Goal of the exercise:
Restate word for word the line with "Confidentialité (243, 752)" and the rest of the listing after it, ending at the final line, and include nothing else.
┄┄┄┄┄┄┄┄┄┄
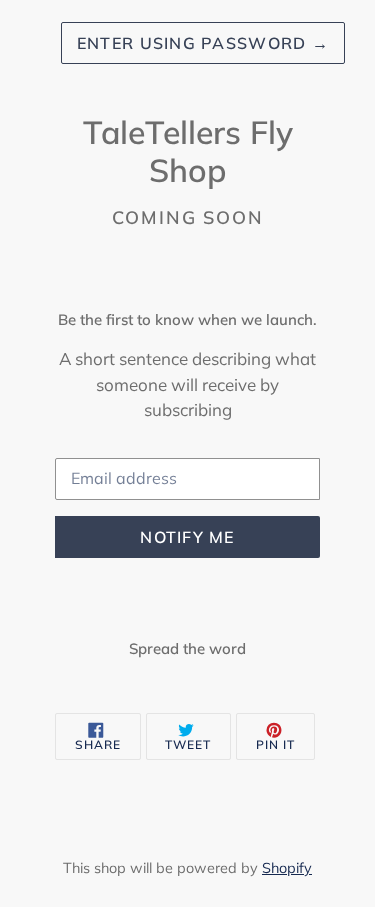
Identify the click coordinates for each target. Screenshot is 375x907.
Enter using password (203, 43)
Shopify (287, 868)
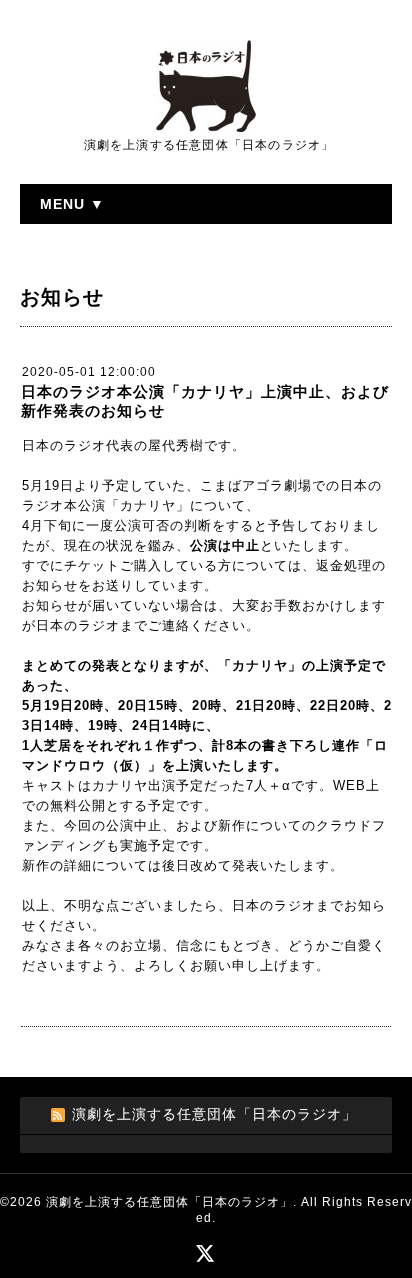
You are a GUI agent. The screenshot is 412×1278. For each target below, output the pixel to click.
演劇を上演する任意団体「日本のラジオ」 (169, 1202)
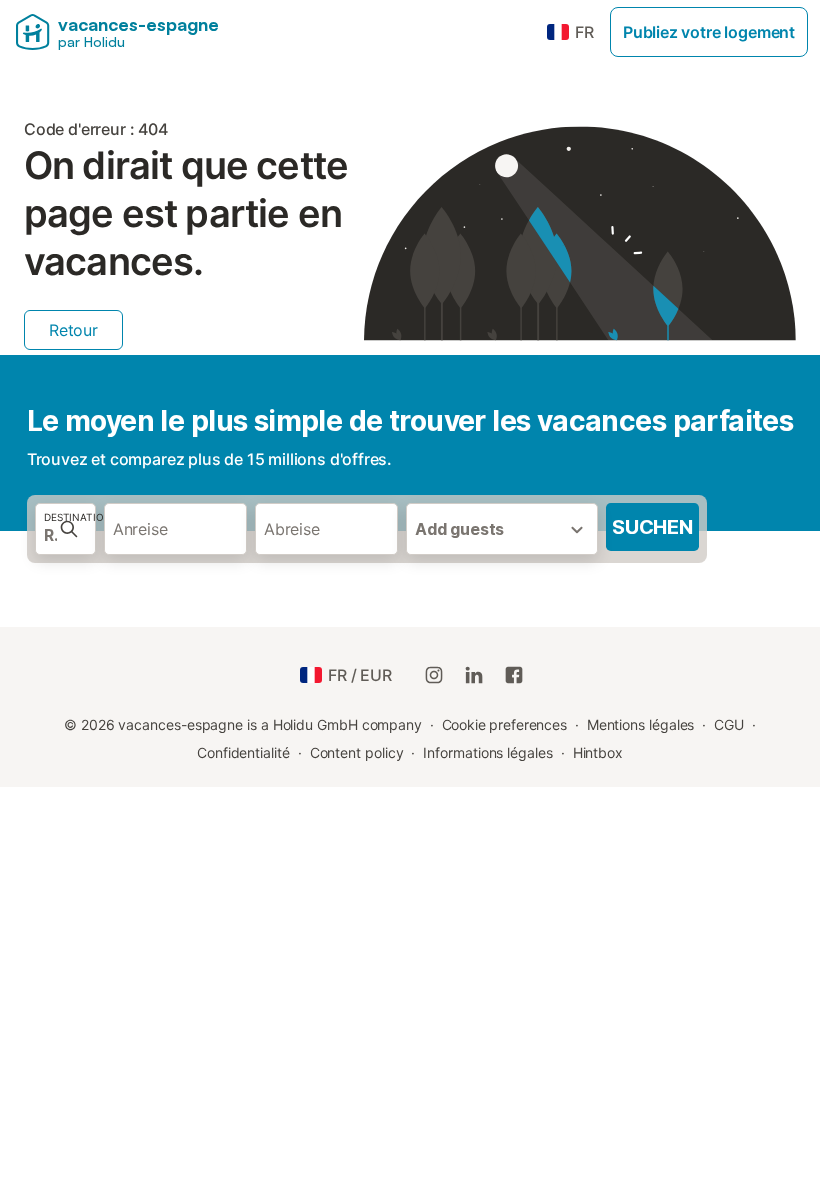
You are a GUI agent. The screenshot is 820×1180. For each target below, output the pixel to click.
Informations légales (487, 752)
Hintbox (598, 752)
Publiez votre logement (709, 32)
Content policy (357, 752)
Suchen (652, 527)
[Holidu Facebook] (514, 675)
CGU (729, 724)
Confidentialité (243, 752)
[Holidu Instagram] (434, 675)
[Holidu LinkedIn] (474, 675)
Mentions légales (641, 724)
┄┄┄┄┄┄┄┄┄┄
Your response:
Confidentialité (243, 752)
[Holidu Instagram] (434, 675)
[Holidu LinkedIn] (474, 675)
Mentions légales (641, 724)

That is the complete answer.